“The doctor says I have a couple of swollen lymph nodes” my husband told me after his annual physical. “Probably due to a sinus infection but he wants to see me again if they don’t go away.”

So we waited.  And they didn’t go away.  So more tests. And more waiting. And more tests.  And waiting.

Advent is the season of waiting for four weeks until the baby Jesus arrives on Christmas Eve.  This felt longer than that.  It was more like waiting for the second coming.  Eternal waiting and wondering.

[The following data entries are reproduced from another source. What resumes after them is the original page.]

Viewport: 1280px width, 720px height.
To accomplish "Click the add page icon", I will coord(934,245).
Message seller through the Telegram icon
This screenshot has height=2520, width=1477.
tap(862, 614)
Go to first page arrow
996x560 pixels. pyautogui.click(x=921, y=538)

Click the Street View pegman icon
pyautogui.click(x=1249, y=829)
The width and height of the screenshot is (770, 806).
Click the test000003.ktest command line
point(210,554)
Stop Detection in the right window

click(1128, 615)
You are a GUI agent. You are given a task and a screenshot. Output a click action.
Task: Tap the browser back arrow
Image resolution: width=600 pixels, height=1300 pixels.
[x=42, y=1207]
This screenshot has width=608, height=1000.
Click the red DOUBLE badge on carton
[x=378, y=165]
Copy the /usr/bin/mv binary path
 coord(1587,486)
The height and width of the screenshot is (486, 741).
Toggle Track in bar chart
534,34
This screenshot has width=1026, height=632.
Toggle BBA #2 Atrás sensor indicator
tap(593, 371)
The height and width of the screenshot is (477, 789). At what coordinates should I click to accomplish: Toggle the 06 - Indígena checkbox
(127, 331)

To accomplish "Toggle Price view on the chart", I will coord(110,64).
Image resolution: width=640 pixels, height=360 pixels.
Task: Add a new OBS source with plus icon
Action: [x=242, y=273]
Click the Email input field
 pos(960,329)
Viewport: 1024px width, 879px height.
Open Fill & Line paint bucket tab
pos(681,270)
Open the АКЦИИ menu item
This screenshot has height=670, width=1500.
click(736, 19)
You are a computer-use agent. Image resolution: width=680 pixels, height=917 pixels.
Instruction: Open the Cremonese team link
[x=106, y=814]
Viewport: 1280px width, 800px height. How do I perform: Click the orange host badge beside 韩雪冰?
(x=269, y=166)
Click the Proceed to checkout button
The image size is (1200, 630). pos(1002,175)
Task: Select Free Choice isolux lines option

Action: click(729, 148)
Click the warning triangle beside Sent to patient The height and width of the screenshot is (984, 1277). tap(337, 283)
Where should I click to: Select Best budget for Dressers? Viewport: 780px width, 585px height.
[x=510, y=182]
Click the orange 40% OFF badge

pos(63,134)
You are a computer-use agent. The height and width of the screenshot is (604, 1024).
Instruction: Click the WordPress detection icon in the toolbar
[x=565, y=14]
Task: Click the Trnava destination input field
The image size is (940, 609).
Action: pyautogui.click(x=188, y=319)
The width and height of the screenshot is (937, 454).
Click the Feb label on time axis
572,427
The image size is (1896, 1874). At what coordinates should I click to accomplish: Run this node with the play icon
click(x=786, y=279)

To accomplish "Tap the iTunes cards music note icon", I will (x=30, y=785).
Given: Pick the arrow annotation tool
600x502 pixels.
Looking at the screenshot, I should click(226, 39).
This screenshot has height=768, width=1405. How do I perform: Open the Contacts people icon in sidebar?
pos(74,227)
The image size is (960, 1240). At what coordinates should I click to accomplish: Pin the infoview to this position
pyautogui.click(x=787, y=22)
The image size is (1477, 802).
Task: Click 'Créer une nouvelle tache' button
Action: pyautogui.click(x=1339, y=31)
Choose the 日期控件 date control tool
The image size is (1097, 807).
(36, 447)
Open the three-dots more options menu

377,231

Finally, on Good Friday morning, my husband called me to say that what we assumed was nothing, was actually a something, a malignant growth.

So there were more tests and more waiting.  It was agony for an impatient planner like me.  The happy news is that my husband’s cancer has a cure rate of 95% . The unhappy news is that they will “beat up his body” (that is a medical term that the doctors and nurses both use, said with love of course) before he is going to reach that cure.  We expect the summer to be filled with some rough patches but that by fall we will be back into our regular patterns of life.

I will not pretend that I have really “processed” all of this spiritually and emotionally.  There are moments of despair and vulnerability.  And glimpses of the sheer goodness of life with this one I love so intensely.  There are times when your pastor is just a person, as susceptible to heartbreak as anyone in the world.  God’s love does not shield us from immersion in the human drama.

But even when my mind wanders to the worst case scenarios, I know that woven into the fabric of my life is a vast network of people who pray for us, who reveal God’s abstract love in myriad acts of compassionate kindness.  So mostly, I am grateful, to travel this way with all of you.